The opera opens with an introduction in which the chorus sings Valle's poem 'Rosa de Llamas' –from his book El Pasajero–, a metaphor of decadence, swathed in a mist of lyricism that is highly characteristic of the author.
The end of Scene 1 was the ideal place for a popular song because the patrons of the bar are chatting and making a noise. Valle-Inclán describes this happening at various points. So I thought it would be opportune to include a song I entitled “Golondrongo”, because of the repetition in the ritornello. It comes from the tonadilla for three voices from Blas Laserna's El Cordero perdido. It was written in 1781 and I found it in Felip Pedrell's Cancionero musical popular español. It is appropriate to this dramatic situation and reminds us of the performances that were given in yards and squares in the 17th and 18th centuries. I entirely reharmonized the song and added a few instrumental interludes while the customers hold clearly comical conversations with one another. This song rounds off the preparations for the rondalla, which have been taking place throughout the scene.
The arrival of the Blind Man (Scene 2), with his gloomy but ironical air, breaks the apparent of tranquillity of the bar. He has a powerful, dramatic voice and promptly launches into two almost consecutive monologues. The first is a popular copla written and turned into verse by Valle-Inclán himself. Though costumista in tone, it has a totally disrespectful, roguish air about it. Each stanza from the Blind Man is matched by a more bucolic-style response from his boy. The Blind Man's second monologue operates as a deliberately abstruse prophecy, rife with speculations about betrayal, death and desolation. At this point I introduced a musical dialogue between the chorus and the Blind Man (let me recall that the chorus is not visible on stage). I gave the sentences strong symbolic overtones, which help to keep the prophecy in a “musical retina” which will later be closed. The Blind Man's second monologue is written to an old Spanish rhythm known as tientos, which is slow, slightly ceremonious, unsettling and in four-time. It always follows a pattern that comes from the dance. It is a slower variant of the so-called flamenco tangos, which arose out of a blend between autochthonous Iberian rhythms and rhythms from the Caribbean.

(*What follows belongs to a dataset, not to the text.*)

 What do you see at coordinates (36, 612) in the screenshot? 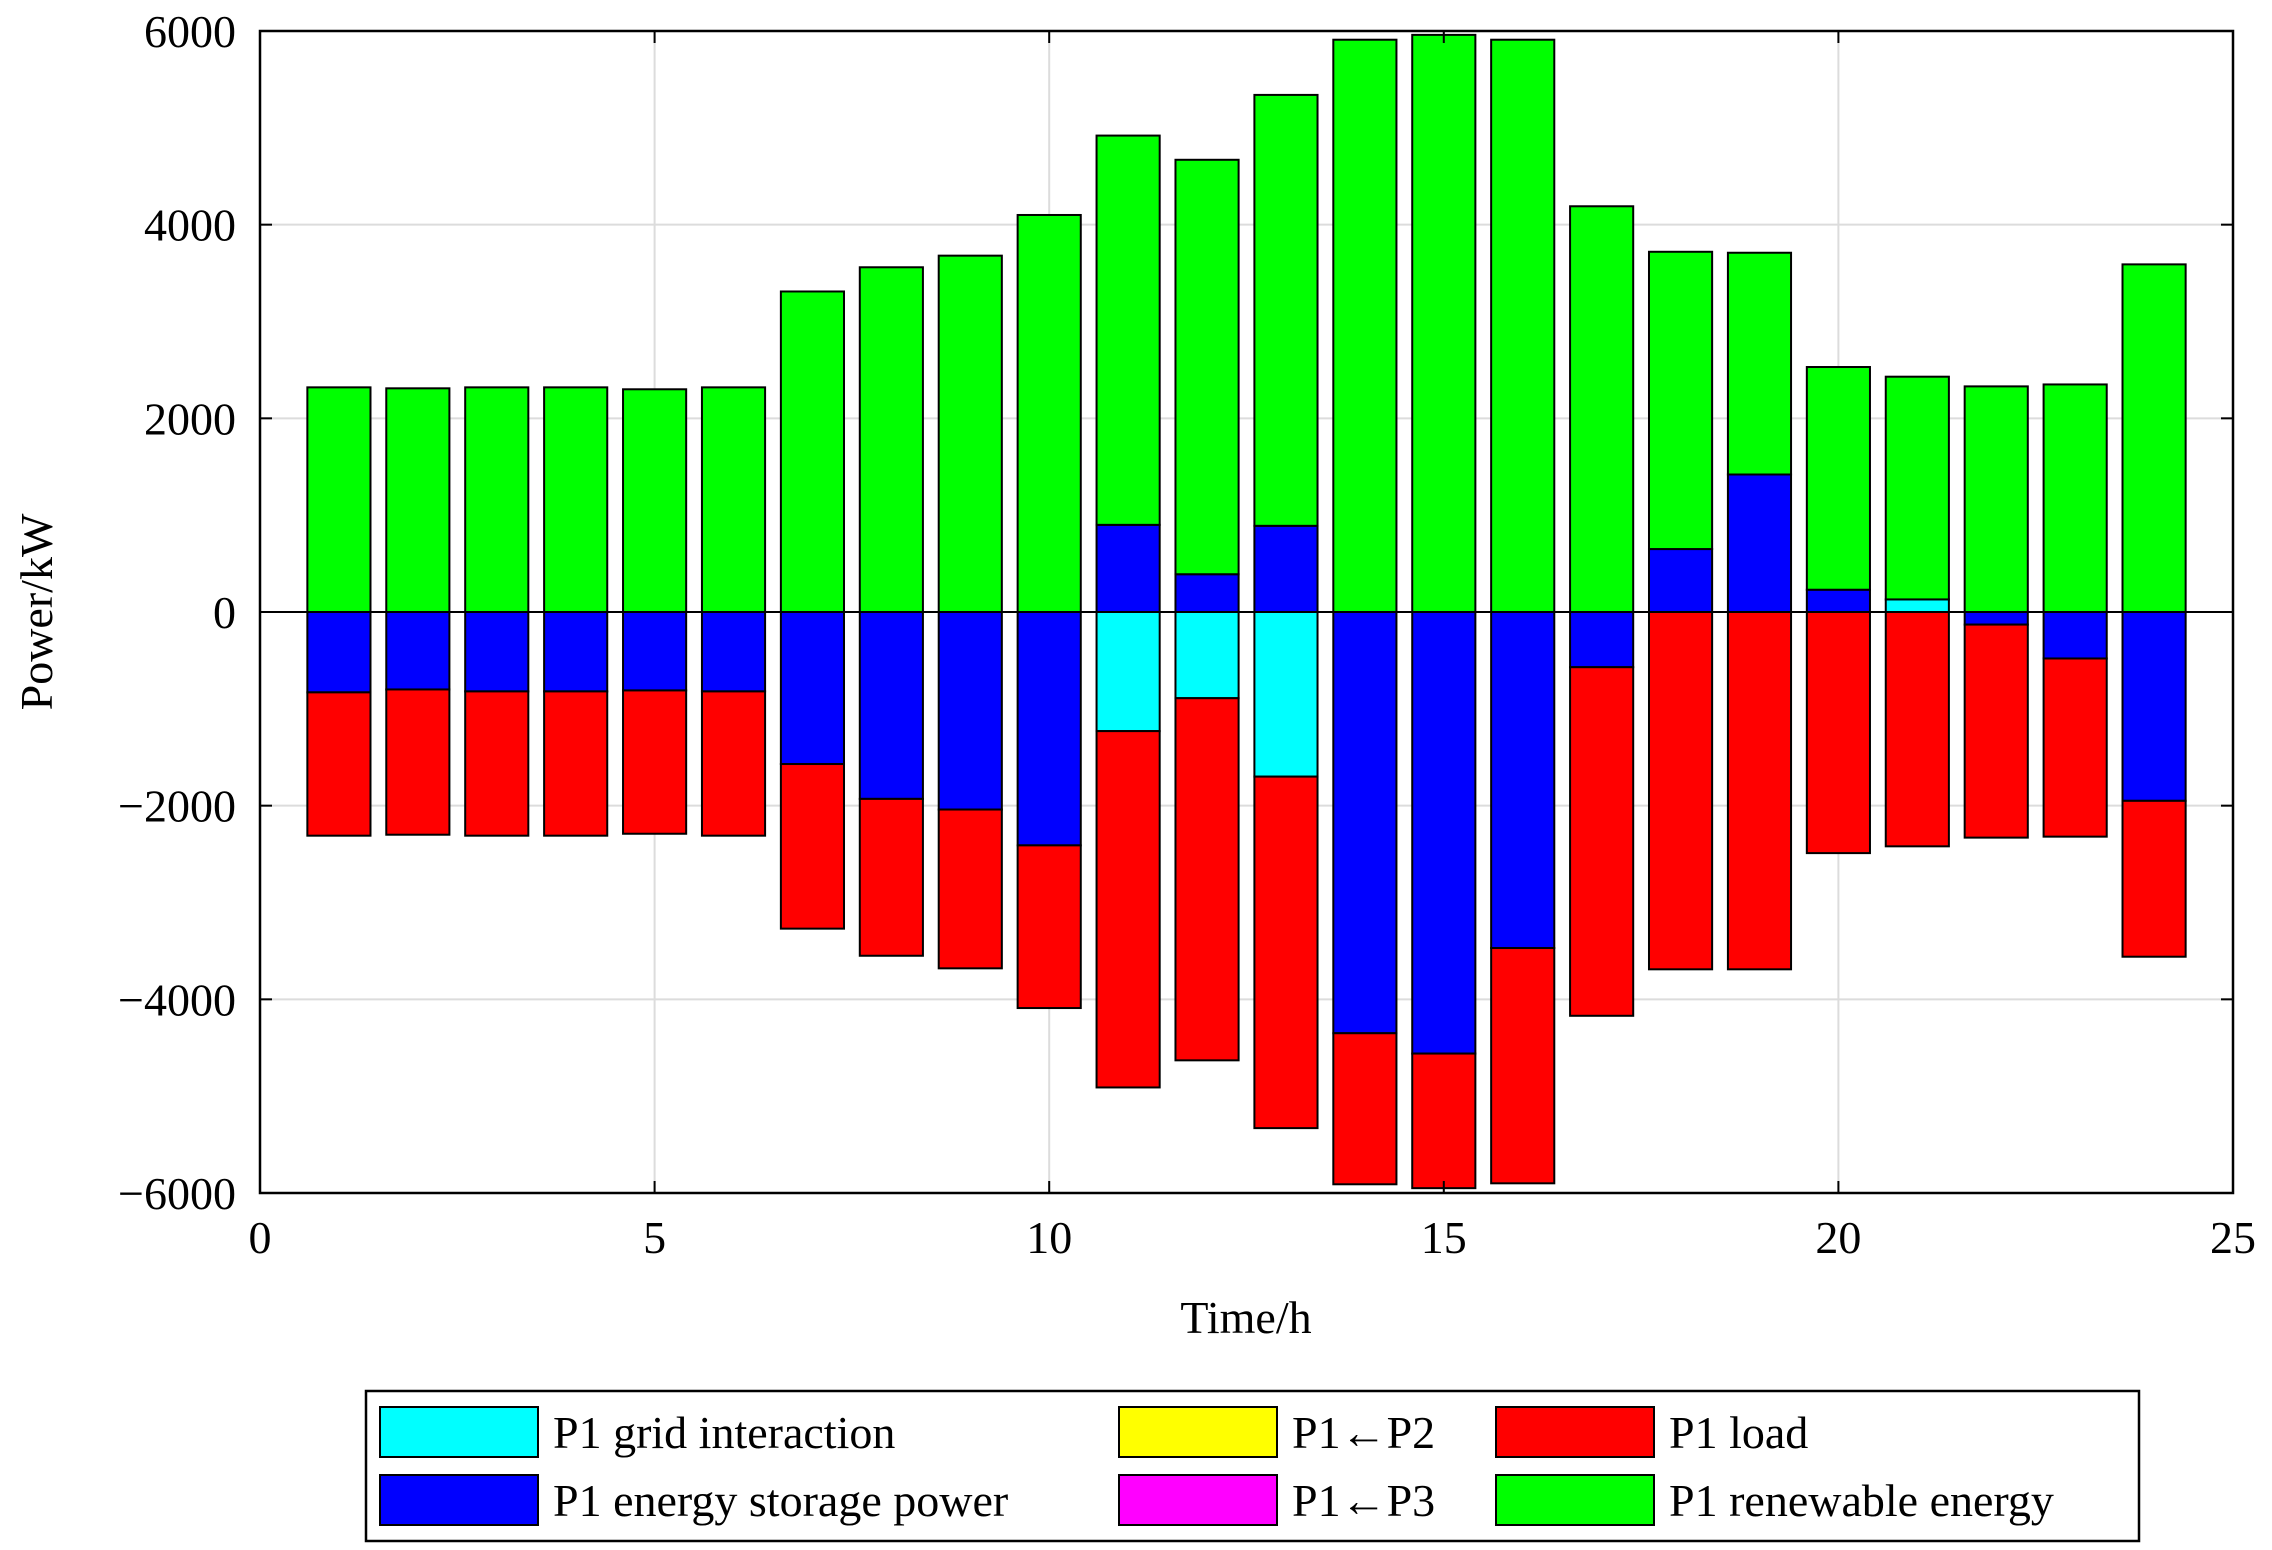
I see `y-axis-title: Power/kW` at bounding box center [36, 612].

Once the Blind Man has been driven away, the work focuses on the triangle of main characters (Scene 3). El Jándalo arrives with his boastful, arrogant air, like an archetypal inhabitant of the Río Plata region. He introduces himself as a gentleman who has visited every possible corner of the earth and starts flirting with La Pepona as soon as he meets her. Valle-Inclán describes El Jándalo in the following terms: “sobre un caballo tordillo, con jaeces gauchos (…), altas botas con sonoras espuelas. Se apea con fantasía de valentón.” (riding a piebald horse, with gaucho-type harness(…), tall boots with clinking spurs. He dismounts with swaggering air). This description prompted me to introduce El Jándalo to a farruca rhythm (type of flamenco), with two beats and a highly characteristic stress pattern (every eight quavers). The animal magnetism between El Jándalo and La Pepona is instantaneous. The customers notice it and sing the last lines of the poem "Rosa de Túrbulos", which expresses a whole range of lyrical thoughts about femininity.

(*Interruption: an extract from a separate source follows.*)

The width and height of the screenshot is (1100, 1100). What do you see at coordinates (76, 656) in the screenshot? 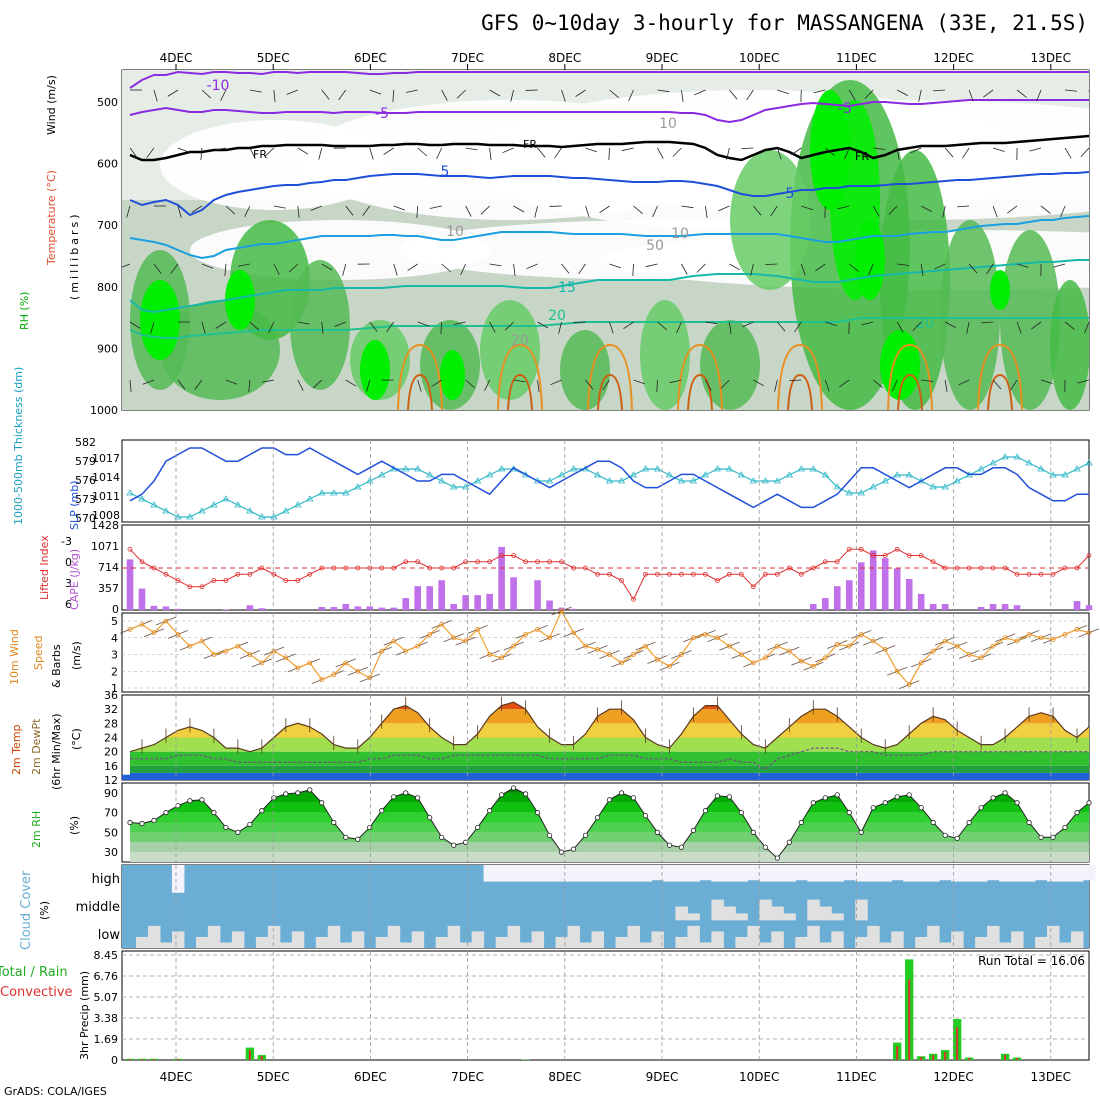
I see `wind-units: (m/s)` at bounding box center [76, 656].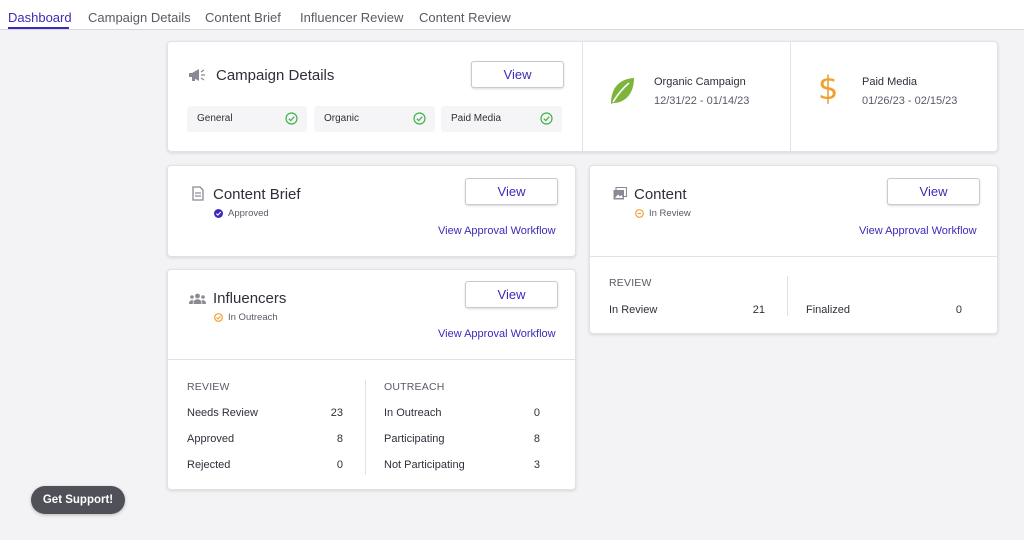  Describe the element at coordinates (78, 500) in the screenshot. I see `get-support-button: Get Support!` at that location.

Thus at the end of Scene 3, the work enters in medias res. El Jándalo and Don Igi, standing face to face, have an altercation in which the reason for the former's visit is made clear: he has come to blackmail Don Igi over an obscure episode of his life in Latin America. Don Igi reacts histrionically while El Jándalo and the customers leave “singing a village mazurka”. This annotation, which is by Valle, gives me an opportunity to resort to folklore once more by adapting an old Castilian song with words that provide an apt commentary on the situation:
A los árboles altos / los lleva el viento
(Tall trees / are tossed by the wind / and lovers / by thoughts. / Thoughts, ah my life, thoughts. // A heart that is adverse / to pain and suffering / must go through life / free of love. / Free of love, ah my life, free of love.)
The approval of the plan leads into the dramatic climax (Scene 5), which is a veritable intermingling of different forms of depravation. In the middle La Pepona is digging the grave for the future corpse; El Jándalo and the rondalla are approaching the bar, singing popular songs by Valle-Inclán off-stage. Superimposed on all this we hear the chorus intermittently singing lines marked by a gloomy, lyrical unreality from the poem "La Rosa del Reloj".
At this point Valle-Inclán sets off a precipitato (Scenes 6, 7 and 8). All three scenes are marked by a frenzied rhythm and the crescendo of Don Igi's madness and El Jándalo's caustic attitude. The opera ends (Scene 9) with a solo by La Pepona, who sings lines from the poem "Vista madrileña", pianissimo, over the voices of the chorus. She is expressing a sort of macabre nostalgia, for she was sexually attracted by El Jándalo, not Don Igi. The words of Don Igi, as he sinks into madness and solitude, bring the opera to a close.